Findings should reassure women and their doctors, researchers say
THURSDAY, Jan. 7, 2016 (HealthDay News) — Exposure to oral contraception in early pregnancy does not appear to increase the risk of birth defects, according to a study published online Jan. 6 in The BMJ.
Brittany Charlton, Sc.D., an instructor in the department of epidemiology at Harvard’s T.H. Chan School of Public Health in Boston, and colleagues used national medical registries to collect data from Denmark from 1997 to 2011 on all live births, birth defects, and mothers’ medical conditions. In all, 69 percent of mothers had used oral contraceptives, but stopped more than three months before pregnancy, and 21 percent had never used them. Eight percent of the women had stopped using oral contraceptives within three months of conception, and 1 percent used them after getting pregnant.

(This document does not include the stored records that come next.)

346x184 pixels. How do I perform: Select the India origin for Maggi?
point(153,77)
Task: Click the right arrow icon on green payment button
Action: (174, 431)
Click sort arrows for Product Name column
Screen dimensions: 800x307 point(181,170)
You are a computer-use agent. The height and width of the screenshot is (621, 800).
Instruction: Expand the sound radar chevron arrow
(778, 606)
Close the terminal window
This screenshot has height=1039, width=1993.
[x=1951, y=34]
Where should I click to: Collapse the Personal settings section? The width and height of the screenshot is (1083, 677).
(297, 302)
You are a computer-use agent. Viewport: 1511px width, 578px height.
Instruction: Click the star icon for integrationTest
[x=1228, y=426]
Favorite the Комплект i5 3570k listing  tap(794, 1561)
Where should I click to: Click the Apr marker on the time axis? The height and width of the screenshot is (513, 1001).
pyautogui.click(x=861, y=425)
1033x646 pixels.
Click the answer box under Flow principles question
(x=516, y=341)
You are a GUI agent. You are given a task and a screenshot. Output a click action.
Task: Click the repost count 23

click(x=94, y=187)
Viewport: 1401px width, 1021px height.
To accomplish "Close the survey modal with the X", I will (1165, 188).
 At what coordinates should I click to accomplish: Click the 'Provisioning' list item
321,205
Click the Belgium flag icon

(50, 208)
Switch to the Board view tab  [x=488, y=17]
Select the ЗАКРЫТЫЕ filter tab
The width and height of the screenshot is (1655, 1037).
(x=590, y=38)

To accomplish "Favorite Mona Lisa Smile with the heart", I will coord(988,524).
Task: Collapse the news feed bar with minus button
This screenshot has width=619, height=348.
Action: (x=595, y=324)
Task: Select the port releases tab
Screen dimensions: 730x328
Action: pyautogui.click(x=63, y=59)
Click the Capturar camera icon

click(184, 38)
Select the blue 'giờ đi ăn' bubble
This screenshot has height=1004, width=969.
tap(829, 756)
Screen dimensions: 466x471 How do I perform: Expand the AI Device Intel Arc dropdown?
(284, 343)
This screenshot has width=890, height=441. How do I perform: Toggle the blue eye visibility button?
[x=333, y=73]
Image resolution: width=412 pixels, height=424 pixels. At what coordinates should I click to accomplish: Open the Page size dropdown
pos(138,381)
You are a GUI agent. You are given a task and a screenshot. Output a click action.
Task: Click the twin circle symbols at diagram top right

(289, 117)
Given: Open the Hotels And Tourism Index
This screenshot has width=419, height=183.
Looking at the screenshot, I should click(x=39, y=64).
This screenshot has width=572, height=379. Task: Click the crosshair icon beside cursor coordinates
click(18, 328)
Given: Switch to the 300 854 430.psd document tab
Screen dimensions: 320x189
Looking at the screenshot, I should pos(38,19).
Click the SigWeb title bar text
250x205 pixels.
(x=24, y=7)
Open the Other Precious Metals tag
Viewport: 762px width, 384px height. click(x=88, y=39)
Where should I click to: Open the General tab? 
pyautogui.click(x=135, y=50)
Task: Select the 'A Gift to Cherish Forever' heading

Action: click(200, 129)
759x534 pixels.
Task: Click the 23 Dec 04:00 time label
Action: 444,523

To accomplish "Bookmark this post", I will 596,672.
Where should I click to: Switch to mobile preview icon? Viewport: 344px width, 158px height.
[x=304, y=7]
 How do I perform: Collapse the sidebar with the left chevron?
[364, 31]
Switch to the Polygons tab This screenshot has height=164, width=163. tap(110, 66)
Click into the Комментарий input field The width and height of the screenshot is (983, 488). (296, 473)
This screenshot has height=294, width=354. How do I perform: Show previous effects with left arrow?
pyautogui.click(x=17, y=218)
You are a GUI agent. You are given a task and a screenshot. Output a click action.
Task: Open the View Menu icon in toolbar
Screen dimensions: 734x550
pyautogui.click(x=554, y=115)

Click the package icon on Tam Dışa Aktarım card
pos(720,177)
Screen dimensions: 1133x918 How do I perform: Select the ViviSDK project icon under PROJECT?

Among 880,694 births, 2.5 percent of the babies had a birth defect such as a cleft palate or an arm or leg defect, the researchers found. Specifically, Charlton’s team found that for every 1,000 births, 25.1 infants of mothers who never used oral contraceptives had birth defects, as did 25.0 of infants of mothers who had used oral contraceptives more than three months before pregnancy. The rate was 24.9 among mothers who used oral contraceptives within three months of becoming pregnant, and 24.8 among mothers who used oral contraceptives before realizing they were pregnant.
“The prevalence of birth defects was consistent across each of the oral contraceptive groups as well as when we added in pregnancies that ended as stillbirths or induced abortions,” Charlton told HealthDay. “Similarly, the results were also consistent even when we broke down the birth defects into different subgroups, like limb defects.”